--- start MATERIAL ---

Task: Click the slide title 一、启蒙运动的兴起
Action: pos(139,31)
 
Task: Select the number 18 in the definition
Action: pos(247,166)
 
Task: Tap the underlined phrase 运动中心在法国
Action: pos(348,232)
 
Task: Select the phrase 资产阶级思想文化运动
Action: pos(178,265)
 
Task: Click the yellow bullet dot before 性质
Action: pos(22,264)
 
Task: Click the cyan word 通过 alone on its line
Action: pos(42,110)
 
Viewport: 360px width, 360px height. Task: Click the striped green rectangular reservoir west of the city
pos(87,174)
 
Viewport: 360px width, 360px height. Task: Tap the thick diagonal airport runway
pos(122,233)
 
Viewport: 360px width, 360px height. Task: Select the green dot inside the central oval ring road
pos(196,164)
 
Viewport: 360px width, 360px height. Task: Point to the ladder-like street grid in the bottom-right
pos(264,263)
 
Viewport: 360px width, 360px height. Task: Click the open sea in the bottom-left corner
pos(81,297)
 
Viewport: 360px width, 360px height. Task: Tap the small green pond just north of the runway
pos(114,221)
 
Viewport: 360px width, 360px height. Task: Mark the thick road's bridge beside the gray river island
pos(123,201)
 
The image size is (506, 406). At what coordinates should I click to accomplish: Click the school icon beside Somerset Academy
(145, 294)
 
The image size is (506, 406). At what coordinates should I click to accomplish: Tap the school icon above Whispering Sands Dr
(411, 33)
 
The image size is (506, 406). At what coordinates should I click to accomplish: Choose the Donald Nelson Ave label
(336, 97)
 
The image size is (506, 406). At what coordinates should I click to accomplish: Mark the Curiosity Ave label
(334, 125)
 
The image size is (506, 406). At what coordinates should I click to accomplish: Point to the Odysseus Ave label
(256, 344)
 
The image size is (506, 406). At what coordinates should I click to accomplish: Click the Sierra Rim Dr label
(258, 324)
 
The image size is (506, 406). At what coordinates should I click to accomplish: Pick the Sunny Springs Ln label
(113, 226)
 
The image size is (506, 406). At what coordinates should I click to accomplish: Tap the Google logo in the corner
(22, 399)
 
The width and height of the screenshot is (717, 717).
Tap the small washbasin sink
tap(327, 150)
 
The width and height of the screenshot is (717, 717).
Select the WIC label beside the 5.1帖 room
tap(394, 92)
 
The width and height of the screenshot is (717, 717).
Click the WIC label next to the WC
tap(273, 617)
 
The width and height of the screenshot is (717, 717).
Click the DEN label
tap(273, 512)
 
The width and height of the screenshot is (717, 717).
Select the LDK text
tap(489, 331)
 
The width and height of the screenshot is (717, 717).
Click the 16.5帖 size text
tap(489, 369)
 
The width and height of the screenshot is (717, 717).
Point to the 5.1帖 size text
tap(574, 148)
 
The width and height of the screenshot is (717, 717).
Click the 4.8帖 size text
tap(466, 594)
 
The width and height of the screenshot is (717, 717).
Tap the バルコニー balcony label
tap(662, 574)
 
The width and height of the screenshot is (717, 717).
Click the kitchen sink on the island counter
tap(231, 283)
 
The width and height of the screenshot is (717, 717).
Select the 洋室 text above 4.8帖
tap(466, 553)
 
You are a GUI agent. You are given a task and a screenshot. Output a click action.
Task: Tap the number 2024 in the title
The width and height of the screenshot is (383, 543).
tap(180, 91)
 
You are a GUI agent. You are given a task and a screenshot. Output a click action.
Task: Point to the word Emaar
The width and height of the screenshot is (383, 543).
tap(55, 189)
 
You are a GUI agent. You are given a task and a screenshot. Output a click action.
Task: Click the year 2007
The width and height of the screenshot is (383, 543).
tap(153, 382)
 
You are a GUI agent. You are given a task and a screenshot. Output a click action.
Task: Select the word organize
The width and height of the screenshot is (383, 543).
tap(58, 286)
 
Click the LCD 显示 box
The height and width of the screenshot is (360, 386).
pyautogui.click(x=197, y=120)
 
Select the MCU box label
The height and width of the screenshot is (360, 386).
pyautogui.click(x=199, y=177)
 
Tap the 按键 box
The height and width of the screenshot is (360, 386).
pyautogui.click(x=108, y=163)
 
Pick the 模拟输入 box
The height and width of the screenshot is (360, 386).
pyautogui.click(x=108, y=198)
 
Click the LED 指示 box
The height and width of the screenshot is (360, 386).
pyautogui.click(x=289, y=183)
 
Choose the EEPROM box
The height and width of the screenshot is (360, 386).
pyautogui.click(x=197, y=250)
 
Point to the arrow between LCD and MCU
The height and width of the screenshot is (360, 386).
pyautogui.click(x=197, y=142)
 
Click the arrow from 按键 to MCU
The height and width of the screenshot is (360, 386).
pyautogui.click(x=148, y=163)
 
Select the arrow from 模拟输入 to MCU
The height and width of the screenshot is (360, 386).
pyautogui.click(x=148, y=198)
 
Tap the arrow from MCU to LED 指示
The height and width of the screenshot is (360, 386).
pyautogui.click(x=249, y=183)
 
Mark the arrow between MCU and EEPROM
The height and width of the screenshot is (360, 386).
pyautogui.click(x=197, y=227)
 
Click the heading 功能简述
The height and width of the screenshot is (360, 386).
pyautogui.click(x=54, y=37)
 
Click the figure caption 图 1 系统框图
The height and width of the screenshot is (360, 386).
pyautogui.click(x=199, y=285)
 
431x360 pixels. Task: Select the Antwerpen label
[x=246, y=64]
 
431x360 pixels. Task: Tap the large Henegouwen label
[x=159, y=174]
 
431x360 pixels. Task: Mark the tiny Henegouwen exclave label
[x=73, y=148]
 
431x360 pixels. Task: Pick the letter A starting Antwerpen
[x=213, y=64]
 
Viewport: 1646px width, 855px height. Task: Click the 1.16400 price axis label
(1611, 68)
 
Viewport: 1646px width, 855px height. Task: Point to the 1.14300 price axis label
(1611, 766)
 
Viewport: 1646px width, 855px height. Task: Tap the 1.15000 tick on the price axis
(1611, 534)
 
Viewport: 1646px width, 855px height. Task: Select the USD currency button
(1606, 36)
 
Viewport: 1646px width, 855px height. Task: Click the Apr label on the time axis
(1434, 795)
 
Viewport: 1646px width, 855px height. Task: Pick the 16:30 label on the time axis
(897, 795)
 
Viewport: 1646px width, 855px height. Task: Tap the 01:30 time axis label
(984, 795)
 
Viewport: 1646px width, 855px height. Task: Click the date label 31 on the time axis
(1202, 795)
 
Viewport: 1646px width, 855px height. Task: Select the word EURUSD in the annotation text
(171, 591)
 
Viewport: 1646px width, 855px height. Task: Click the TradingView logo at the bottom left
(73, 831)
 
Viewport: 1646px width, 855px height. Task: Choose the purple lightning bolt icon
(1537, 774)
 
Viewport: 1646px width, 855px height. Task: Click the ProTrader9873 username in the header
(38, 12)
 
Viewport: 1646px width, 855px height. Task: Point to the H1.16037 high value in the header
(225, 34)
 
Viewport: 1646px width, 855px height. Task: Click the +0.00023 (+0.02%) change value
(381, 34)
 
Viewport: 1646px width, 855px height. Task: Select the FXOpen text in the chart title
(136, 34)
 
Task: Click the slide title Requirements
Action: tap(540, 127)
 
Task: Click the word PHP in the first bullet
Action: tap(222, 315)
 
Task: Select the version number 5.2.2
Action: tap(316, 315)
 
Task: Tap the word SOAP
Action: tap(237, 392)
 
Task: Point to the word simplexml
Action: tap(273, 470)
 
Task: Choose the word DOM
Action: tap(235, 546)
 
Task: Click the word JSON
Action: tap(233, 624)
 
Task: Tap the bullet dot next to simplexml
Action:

--- end MATERIAL ---

## WHAT NEEDS TO BE DONE:
Can you give every line of the items above as a JSON list of strings, one string per line, with blank lines left out?

## TASK RESPONSE:
[
  "Task: Click the slide title 一、启蒙运动的兴起",
  "Action: pos(139,31)",
  "Task: Select the number 18 in the definition",
  "Action: pos(247,166)",
  "Task: Tap the underlined phrase 运动中心在法国",
  "Action: pos(348,232)",
  "Task: Select the phrase 资产阶级思想文化运动",
  "Action: pos(178,265)",
  "Task: Click the yellow bullet dot before 性质",
  "Action: pos(22,264)",
  "Task: Click the cyan word 通过 alone on its line",
  "Action: pos(42,110)",
  "Viewport: 360px width, 360px height. Task: Click the striped green rectangular reservoir west of the city",
  "pos(87,174)",
  "Viewport: 360px width, 360px height. Task: Tap the thick diagonal airport runway",
  "pos(122,233)",
  "Viewport: 360px width, 360px height. Task: Select the green dot inside the central oval ring road",
  "pos(196,164)",
  "Viewport: 360px width, 360px height. Task: Point to the ladder-like street grid in the bottom-right",
  "pos(264,263)",
  "Viewport: 360px width, 360px height. Task: Click the open sea in the bottom-left corner",
  "pos(81,297)",
  "Viewport: 360px width, 360px height. Task: Tap the small green pond just north of the runway",
  "pos(114,221)",
  "Viewport: 360px width, 360px height. Task: Mark the thick road's bridge beside the gray river island",
  "pos(123,201)",
  "The image size is (506, 406). At what coordinates should I click to accomplish: Click the school icon beside Somerset Academy",
  "(145, 294)",
  "The image size is (506, 406). At what coordinates should I click to accomplish: Tap the school icon above Whispering Sands Dr",
  "(411, 33)",
  "The image size is (506, 406). At what coordinates should I click to accomplish: Choose the Donald Nelson Ave label",
  "(336, 97)",
  "The image size is (506, 406). At what coordinates should I click to accomplish: Mark the Curiosity Ave label",
  "(334, 125)",
  "The image size is (506, 406). At what coordinates should I click to accomplish: Point to the Odysseus Ave label",
  "(256, 344)",
  "The image size is (506, 406). At what coordinates should I click to accomplish: Click the Sierra Rim Dr label",
  "(258, 324)",
  "The image size is (506, 406). At what coordinates should I click to accomplish: Pick the Sunny Springs Ln label",
  "(113, 226)",
  "The image size is (506, 406). At what coordinates should I click to accomplish: Tap the Google logo in the corner",
  "(22, 399)",
  "The width and height of the screenshot is (717, 717).",
  "Tap the small washbasin sink",
  "tap(327, 150)",
  "The width and height of the screenshot is (717, 717).",
  "Select the WIC label beside the 5.1帖 room",
  "tap(394, 92)",
  "The width and height of the screenshot is (717, 717).",
  "Click the WIC label next to the WC",
  "tap(273, 617)",
  "The width and height of the screenshot is (717, 717).",
  "Click the DEN label",
  "tap(273, 512)",
  "The width and height of the screenshot is (717, 717).",
  "Select the LDK text",
  "tap(489, 331)",
  "The width and height of the screenshot is (717, 717).",
  "Click the 16.5帖 size text",
  "tap(489, 369)",
  "The width and height of the screenshot is (717, 717).",
  "Point to the 5.1帖 size text",
  "tap(574, 148)",
  "The width and height of the screenshot is (717, 717).",
  "Click the 4.8帖 size text",
  "tap(466, 594)",
  "The width and height of the screenshot is (717, 717).",
  "Tap the バルコニー balcony label",
  "tap(662, 574)",
  "The width and height of the screenshot is (717, 717).",
  "Click the kitchen sink on the island counter",
  "tap(231, 283)",
  "The width and height of the screenshot is (717, 717).",
  "Select the 洋室 text above 4.8帖",
  "tap(466, 553)",
  "You are a GUI agent. You are given a task and a screenshot. Output a click action.",
  "Task: Tap the number 2024 in the title",
  "The width and height of the screenshot is (383, 543).",
  "tap(180, 91)",
  "You are a GUI agent. You are given a task and a screenshot. Output a click action.",
  "Task: Point to the word Emaar",
  "The width and height of the screenshot is (383, 543).",
  "tap(55, 189)",
  "You are a GUI agent. You are given a task and a screenshot. Output a click action.",
  "Task: Click the year 2007",
  "The width and height of the screenshot is (383, 543).",
  "tap(153, 382)",
  "You are a GUI agent. You are given a task and a screenshot. Output a click action.",
  "Task: Select the word organize",
  "The width and height of the screenshot is (383, 543).",
  "tap(58, 286)",
  "Click the LCD 显示 box",
  "The height and width of the screenshot is (360, 386).",
  "pyautogui.click(x=197, y=120)",
  "Select the MCU box label",
  "The height and width of the screenshot is (360, 386).",
  "pyautogui.click(x=199, y=177)",
  "Tap the 按键 box",
  "The height and width of the screenshot is (360, 386).",
  "pyautogui.click(x=108, y=163)",
  "Pick the 模拟输入 box",
  "The height and width of the screenshot is (360, 386).",
  "pyautogui.click(x=108, y=198)",
  "Click the LED 指示 box",
  "The height and width of the screenshot is (360, 386).",
  "pyautogui.click(x=289, y=183)",
  "Choose the EEPROM box",
  "The height and width of the screenshot is (360, 386).",
  "pyautogui.click(x=197, y=250)",
  "Point to the arrow between LCD and MCU",
  "The height and width of the screenshot is (360, 386).",
  "pyautogui.click(x=197, y=142)",
  "Click the arrow from 按键 to MCU",
  "The height and width of the screenshot is (360, 386).",
  "pyautogui.click(x=148, y=163)",
  "Select the arrow from 模拟输入 to MCU",
  "The height and width of the screenshot is (360, 386).",
  "pyautogui.click(x=148, y=198)",
  "Tap the arrow from MCU to LED 指示",
  "The height and width of the screenshot is (360, 386).",
  "pyautogui.click(x=249, y=183)",
  "Mark the arrow between MCU and EEPROM",
  "The height and width of the screenshot is (360, 386).",
  "pyautogui.click(x=197, y=227)",
  "Click the heading 功能简述",
  "The height and width of the screenshot is (360, 386).",
  "pyautogui.click(x=54, y=37)",
  "Click the figure caption 图 1 系统框图",
  "The height and width of the screenshot is (360, 386).",
  "pyautogui.click(x=199, y=285)",
  "431x360 pixels. Task: Select the Antwerpen label",
  "[x=246, y=64]",
  "431x360 pixels. Task: Tap the large Henegouwen label",
  "[x=159, y=174]",
  "431x360 pixels. Task: Mark the tiny Henegouwen exclave label",
  "[x=73, y=148]",
  "431x360 pixels. Task: Pick the letter A starting Antwerpen",
  "[x=213, y=64]",
  "Viewport: 1646px width, 855px height. Task: Click the 1.16400 price axis label",
  "(1611, 68)",
  "Viewport: 1646px width, 855px height. Task: Point to the 1.14300 price axis label",
  "(1611, 766)",
  "Viewport: 1646px width, 855px height. Task: Tap the 1.15000 tick on the price axis",
  "(1611, 534)",
  "Viewport: 1646px width, 855px height. Task: Select the USD currency button",
  "(1606, 36)",
  "Viewport: 1646px width, 855px height. Task: Click the Apr label on the time axis",
  "(1434, 795)",
  "Viewport: 1646px width, 855px height. Task: Pick the 16:30 label on the time axis",
  "(897, 795)",
  "Viewport: 1646px width, 855px height. Task: Tap the 01:30 time axis label",
  "(984, 795)",
  "Viewport: 1646px width, 855px height. Task: Click the date label 31 on the time axis",
  "(1202, 795)",
  "Viewport: 1646px width, 855px height. Task: Select the word EURUSD in the annotation text",
  "(171, 591)",
  "Viewport: 1646px width, 855px height. Task: Click the TradingView logo at the bottom left",
  "(73, 831)",
  "Viewport: 1646px width, 855px height. Task: Choose the purple lightning bolt icon",
  "(1537, 774)",
  "Viewport: 1646px width, 855px height. Task: Click the ProTrader9873 username in the header",
  "(38, 12)",
  "Viewport: 1646px width, 855px height. Task: Point to the H1.16037 high value in the header",
  "(225, 34)",
  "Viewport: 1646px width, 855px height. Task: Click the +0.00023 (+0.02%) change value",
  "(381, 34)",
  "Viewport: 1646px width, 855px height. Task: Select the FXOpen text in the chart title",
  "(136, 34)",
  "Task: Click the slide title Requirements",
  "Action: tap(540, 127)",
  "Task: Click the word PHP in the first bullet",
  "Action: tap(222, 315)",
  "Task: Select the version number 5.2.2",
  "Action: tap(316, 315)",
  "Task: Tap the word SOAP",
  "Action: tap(237, 392)",
  "Task: Point to the word simplexml",
  "Action: tap(273, 470)",
  "Task: Choose the word DOM",
  "Action: tap(235, 546)",
  "Task: Click the word JSON",
  "Action: tap(233, 624)",
  "Task: Tap the bullet dot next to simplexml",
  "Action:"
]